▶ PROBLEM: Repeat the entries from the line containing "Where should I click to: Click the Copyright" through the line containing "pyautogui.click(x=197, y=12)", keeping each line unchanged.

****************************************

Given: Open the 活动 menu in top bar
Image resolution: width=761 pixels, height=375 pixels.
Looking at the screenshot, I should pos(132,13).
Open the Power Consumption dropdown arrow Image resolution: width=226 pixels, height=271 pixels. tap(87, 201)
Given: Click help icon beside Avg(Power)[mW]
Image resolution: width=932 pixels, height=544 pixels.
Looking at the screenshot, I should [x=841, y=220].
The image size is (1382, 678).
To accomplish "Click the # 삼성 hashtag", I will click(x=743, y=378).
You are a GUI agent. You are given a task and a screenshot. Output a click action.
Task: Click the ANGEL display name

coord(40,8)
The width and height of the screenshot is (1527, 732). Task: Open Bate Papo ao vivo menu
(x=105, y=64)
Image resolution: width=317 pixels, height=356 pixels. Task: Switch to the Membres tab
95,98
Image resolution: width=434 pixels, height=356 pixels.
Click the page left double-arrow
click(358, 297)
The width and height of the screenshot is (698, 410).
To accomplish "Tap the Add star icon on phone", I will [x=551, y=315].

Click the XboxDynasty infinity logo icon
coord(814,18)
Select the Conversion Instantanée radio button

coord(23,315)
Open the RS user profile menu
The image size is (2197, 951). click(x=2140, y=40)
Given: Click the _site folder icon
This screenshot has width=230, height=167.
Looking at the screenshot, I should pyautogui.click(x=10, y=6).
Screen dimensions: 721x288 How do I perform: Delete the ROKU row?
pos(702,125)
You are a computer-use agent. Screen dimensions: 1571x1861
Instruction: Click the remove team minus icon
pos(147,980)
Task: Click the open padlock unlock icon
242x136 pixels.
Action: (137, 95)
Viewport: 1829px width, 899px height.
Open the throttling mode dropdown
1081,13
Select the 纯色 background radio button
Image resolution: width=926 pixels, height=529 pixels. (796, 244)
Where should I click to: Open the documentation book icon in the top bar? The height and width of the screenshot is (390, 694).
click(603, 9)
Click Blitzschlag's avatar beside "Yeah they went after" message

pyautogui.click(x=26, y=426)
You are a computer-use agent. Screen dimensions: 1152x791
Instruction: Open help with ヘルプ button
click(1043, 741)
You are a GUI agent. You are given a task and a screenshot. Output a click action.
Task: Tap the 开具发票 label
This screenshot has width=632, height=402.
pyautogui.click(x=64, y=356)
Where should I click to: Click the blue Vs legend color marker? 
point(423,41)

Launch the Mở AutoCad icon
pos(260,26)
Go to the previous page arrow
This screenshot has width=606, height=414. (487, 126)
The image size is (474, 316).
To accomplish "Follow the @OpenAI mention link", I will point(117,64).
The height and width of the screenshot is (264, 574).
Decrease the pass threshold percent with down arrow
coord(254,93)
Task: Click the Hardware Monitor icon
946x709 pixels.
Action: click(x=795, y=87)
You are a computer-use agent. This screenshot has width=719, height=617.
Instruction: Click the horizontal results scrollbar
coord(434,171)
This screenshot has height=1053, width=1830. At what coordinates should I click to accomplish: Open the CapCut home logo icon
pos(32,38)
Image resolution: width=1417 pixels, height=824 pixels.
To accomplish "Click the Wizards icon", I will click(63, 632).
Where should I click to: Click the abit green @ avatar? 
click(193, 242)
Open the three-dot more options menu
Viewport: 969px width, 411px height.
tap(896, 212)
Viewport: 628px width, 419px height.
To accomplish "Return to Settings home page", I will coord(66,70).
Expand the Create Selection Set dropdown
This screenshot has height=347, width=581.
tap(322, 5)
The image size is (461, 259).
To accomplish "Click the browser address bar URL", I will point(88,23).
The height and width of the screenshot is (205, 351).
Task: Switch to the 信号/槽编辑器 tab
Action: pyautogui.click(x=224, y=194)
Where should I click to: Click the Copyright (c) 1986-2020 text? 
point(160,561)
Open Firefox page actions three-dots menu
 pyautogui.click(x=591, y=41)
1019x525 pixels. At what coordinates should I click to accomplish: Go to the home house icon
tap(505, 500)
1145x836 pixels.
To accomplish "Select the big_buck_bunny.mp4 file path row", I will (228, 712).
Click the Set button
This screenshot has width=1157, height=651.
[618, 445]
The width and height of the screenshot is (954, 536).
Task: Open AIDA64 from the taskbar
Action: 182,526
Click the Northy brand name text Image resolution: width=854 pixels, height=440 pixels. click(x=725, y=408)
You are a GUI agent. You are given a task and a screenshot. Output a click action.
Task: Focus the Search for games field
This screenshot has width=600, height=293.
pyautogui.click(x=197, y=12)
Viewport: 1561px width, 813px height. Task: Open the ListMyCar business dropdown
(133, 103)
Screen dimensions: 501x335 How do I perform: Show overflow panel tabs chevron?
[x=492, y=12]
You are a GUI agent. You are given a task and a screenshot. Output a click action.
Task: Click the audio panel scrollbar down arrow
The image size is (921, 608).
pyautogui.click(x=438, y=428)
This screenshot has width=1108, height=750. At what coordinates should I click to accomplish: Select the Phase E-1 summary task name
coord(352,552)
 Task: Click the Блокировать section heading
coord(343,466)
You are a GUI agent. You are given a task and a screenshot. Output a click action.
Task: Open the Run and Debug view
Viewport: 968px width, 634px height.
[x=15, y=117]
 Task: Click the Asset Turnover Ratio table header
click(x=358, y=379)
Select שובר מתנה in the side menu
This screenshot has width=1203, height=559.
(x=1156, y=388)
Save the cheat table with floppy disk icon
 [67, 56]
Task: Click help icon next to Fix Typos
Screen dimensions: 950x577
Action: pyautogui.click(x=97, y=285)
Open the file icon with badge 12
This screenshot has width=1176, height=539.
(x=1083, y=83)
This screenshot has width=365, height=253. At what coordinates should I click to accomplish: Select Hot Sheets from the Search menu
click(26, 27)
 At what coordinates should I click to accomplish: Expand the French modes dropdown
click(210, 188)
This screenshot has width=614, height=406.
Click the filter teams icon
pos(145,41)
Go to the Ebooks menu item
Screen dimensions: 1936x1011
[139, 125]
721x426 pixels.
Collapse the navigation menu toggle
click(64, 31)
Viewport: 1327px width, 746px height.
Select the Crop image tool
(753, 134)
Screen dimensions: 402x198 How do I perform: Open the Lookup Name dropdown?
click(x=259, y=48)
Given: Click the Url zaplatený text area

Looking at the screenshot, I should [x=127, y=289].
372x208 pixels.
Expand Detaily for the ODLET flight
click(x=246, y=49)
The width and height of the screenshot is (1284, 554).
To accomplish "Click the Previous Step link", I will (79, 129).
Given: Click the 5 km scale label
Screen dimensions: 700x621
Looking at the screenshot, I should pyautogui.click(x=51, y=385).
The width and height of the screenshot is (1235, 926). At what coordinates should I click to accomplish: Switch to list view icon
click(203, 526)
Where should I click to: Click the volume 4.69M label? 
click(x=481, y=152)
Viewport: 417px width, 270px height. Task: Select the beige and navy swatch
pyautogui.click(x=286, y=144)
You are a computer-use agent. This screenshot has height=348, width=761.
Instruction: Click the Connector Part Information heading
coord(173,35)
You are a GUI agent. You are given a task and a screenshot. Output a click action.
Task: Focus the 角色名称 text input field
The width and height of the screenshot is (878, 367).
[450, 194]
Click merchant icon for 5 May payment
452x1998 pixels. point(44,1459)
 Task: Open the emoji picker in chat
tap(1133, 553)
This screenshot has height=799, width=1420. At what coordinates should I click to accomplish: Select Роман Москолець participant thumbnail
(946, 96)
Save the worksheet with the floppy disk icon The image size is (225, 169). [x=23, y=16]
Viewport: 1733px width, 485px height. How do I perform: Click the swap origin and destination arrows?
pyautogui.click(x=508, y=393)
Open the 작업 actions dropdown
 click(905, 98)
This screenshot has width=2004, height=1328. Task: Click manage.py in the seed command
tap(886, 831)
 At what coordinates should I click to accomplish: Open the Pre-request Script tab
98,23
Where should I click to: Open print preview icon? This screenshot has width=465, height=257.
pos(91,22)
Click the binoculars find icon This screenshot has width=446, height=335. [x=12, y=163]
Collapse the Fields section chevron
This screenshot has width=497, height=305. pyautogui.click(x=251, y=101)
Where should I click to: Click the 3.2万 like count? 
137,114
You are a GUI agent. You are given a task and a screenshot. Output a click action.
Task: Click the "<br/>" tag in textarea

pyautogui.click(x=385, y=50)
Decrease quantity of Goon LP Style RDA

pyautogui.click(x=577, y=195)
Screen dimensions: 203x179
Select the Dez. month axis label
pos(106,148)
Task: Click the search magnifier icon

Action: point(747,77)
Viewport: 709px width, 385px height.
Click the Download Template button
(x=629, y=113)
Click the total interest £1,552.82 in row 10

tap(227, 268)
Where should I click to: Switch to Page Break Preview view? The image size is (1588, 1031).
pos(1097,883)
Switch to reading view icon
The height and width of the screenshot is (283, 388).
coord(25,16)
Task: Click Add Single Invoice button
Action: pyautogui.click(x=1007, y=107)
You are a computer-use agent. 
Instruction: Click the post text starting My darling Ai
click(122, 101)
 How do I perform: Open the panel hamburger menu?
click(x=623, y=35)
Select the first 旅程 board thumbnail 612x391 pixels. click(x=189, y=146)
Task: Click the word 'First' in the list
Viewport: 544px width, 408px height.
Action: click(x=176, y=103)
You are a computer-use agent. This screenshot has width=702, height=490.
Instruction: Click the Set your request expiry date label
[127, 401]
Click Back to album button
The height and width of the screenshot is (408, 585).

****************************************

▶ FINISHED TASK:
Where should I click to: Click the Copyright (c) 1986-2020 text? 
point(160,561)
Open Firefox page actions three-dots menu
 pyautogui.click(x=591, y=41)
1019x525 pixels. At what coordinates should I click to accomplish: Go to the home house icon
tap(505, 500)
1145x836 pixels.
To accomplish "Select the big_buck_bunny.mp4 file path row", I will (228, 712).
Click the Set button
This screenshot has width=1157, height=651.
[618, 445]
The width and height of the screenshot is (954, 536).
Task: Open AIDA64 from the taskbar
Action: 182,526
Click the Northy brand name text Image resolution: width=854 pixels, height=440 pixels. click(x=725, y=408)
You are a GUI agent. You are given a task and a screenshot. Output a click action.
Task: Focus the Search for games field
This screenshot has width=600, height=293.
pyautogui.click(x=197, y=12)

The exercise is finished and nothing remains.